What is asked: Could you give the items below again with "Viewport" swapped for "Window" throughout and everything else left unchanged?

Data lines:
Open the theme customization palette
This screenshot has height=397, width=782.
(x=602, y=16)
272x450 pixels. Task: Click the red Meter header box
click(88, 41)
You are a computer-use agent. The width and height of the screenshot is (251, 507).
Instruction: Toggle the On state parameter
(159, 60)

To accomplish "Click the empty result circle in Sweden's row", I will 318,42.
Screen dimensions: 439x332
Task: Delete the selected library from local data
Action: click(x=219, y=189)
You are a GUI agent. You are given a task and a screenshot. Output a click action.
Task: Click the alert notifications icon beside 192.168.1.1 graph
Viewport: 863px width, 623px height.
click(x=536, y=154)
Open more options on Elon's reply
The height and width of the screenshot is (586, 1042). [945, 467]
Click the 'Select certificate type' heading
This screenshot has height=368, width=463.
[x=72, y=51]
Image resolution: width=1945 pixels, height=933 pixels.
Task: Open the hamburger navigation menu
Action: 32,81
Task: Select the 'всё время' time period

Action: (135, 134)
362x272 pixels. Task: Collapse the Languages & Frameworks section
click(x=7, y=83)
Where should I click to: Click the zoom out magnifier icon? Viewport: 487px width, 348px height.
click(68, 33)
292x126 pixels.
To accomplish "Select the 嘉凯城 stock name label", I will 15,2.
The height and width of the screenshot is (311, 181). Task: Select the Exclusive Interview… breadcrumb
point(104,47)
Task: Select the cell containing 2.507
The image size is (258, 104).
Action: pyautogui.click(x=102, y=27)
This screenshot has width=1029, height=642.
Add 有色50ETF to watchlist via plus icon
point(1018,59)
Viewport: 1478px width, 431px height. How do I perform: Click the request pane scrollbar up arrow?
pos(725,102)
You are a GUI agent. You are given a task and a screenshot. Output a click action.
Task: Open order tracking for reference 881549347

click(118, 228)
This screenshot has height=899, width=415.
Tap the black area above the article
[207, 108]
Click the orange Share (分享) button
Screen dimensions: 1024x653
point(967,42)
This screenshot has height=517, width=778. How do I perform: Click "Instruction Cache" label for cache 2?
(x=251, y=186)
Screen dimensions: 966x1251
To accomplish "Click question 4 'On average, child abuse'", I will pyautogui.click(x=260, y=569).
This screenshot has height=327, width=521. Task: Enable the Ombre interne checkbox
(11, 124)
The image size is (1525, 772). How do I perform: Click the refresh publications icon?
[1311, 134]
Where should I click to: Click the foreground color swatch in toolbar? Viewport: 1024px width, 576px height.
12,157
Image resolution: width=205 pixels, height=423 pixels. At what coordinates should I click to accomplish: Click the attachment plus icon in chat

Final result:
Open the theme customization palette
This screenshot has height=397, width=782.
(x=602, y=16)
272x450 pixels. Task: Click the red Meter header box
click(88, 41)
You are a computer-use agent. The width and height of the screenshot is (251, 507).
Instruction: Toggle the On state parameter
(159, 60)

To accomplish "Click the empty result circle in Sweden's row", I will 318,42.
Screen dimensions: 439x332
Task: Delete the selected library from local data
Action: click(x=219, y=189)
You are a GUI agent. You are given a task and a screenshot. Output a click action.
Task: Click the alert notifications icon beside 192.168.1.1 graph
Window: 863px width, 623px height.
click(x=536, y=154)
Open more options on Elon's reply
The height and width of the screenshot is (586, 1042). [945, 467]
Click the 'Select certificate type' heading
This screenshot has height=368, width=463.
[x=72, y=51]
Image resolution: width=1945 pixels, height=933 pixels.
Task: Open the hamburger navigation menu
Action: 32,81
Task: Select the 'всё время' time period

Action: (135, 134)
362x272 pixels. Task: Collapse the Languages & Frameworks section
click(x=7, y=83)
Where should I click to: Click the zoom out magnifier icon? Window: 487px width, 348px height.
click(68, 33)
292x126 pixels.
To accomplish "Select the 嘉凯城 stock name label", I will 15,2.
The height and width of the screenshot is (311, 181). Task: Select the Exclusive Interview… breadcrumb
point(104,47)
Task: Select the cell containing 2.507
The image size is (258, 104).
Action: pyautogui.click(x=102, y=27)
This screenshot has width=1029, height=642.
Add 有色50ETF to watchlist via plus icon
point(1018,59)
Window: 1478px width, 431px height. How do I perform: Click the request pane scrollbar up arrow?
pos(725,102)
You are a GUI agent. You are given a task and a screenshot. Output a click action.
Task: Open order tracking for reference 881549347

click(118, 228)
This screenshot has height=899, width=415.
Tap the black area above the article
[207, 108]
Click the orange Share (分享) button
Screen dimensions: 1024x653
point(967,42)
This screenshot has height=517, width=778. How do I perform: Click "Instruction Cache" label for cache 2?
(x=251, y=186)
Screen dimensions: 966x1251
To accomplish "Click question 4 'On average, child abuse'", I will pyautogui.click(x=260, y=569).
This screenshot has height=327, width=521. Task: Enable the Ombre interne checkbox
(11, 124)
The image size is (1525, 772). How do I perform: Click the refresh publications icon?
[1311, 134]
Where should I click to: Click the foreground color swatch in toolbar? Window: 1024px width, 576px height.
12,157
Image resolution: width=205 pixels, height=423 pixels. At what coordinates should I click to accomplish: Click the attachment plus icon in chat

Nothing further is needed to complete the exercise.